ここを過ぎるとようやく癒し系の様相となってくる。小ナメ滝を越えて行くと、稜線を歩く人、駒の小屋のアンテナが見えてくる。
この辺りまで来れば右の枝沢で、ショートカットも可能。そのまま本流を詰めると、駒ケ岳本峰に詰めるゴーロ状の沢筋と
駒の小屋に詰め上がる右のルンゼの分岐。

「もういいんじゃないの・・・?!」

という事で意見が一致。駒の小屋に詰め上がる。藪漕ぎは無く、駒の小屋10m下の登山道に到着♪
小屋では新潟稜友会の方が居て、「10月下旬で沢かぁー、しかも滝ハナ」 とか驚いてましたけど、
まぁ広葉綺麗だし、泳ぎ系でもないんで・・・(笑)

時間は13時過ぎ。なんだかんだ凄い内容だったが、いいペースで終了。時間的には余裕があるが、お互い駒ケ岳は登った事あるので
ここから下山する。

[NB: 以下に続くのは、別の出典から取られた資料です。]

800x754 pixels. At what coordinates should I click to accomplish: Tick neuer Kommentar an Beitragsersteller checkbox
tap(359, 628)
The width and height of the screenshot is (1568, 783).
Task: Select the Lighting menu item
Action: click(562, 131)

紅葉はまだまだ見頃で、ここで沢〆するのは、もったいない感じだ。
やっと癒し系
駒ケ岳本峰に詰め上がる沢筋
小屋に向かって詰めます
終了です♪
越後駒ケ岳を振り返る

P.S:この記録は、雪渓が少ない状態での遡行と思ってください。シュルントが両岸の岩壁に続いており、雪渓に乗り移る事も出来ず、
   むしろ、難しい遡行となった感があります。沢の様相は広河原から先は悪く、雪渓の状態、高巻きも悪い事を考えると、
   オツルミズより難しく、3週間前に行った蛇子沢左俣より完全に1ランク上の内容です。幕営適地は広河原すぎると良いところが無いことが、
   さらに完全遡行を難しくしている要因でしょう。ザイルはルートミスで懸垂で戻った以外は1度も使いませんでしたが、
   確実に支点を取れるところも少なく、ザイルを多く出していると時間切れの可能性大。
   急傾斜スラブの高巻き、3級程度の岩壁のクライムダウンに慣れていないと、巻き上げられて終了になる可能性が高いでしょう。
   いかに小さく巻くかがカギです。 
   靴は、滝の水流際直登はまずムリなので乾いた岩に強いアクアステルスがお勧めです。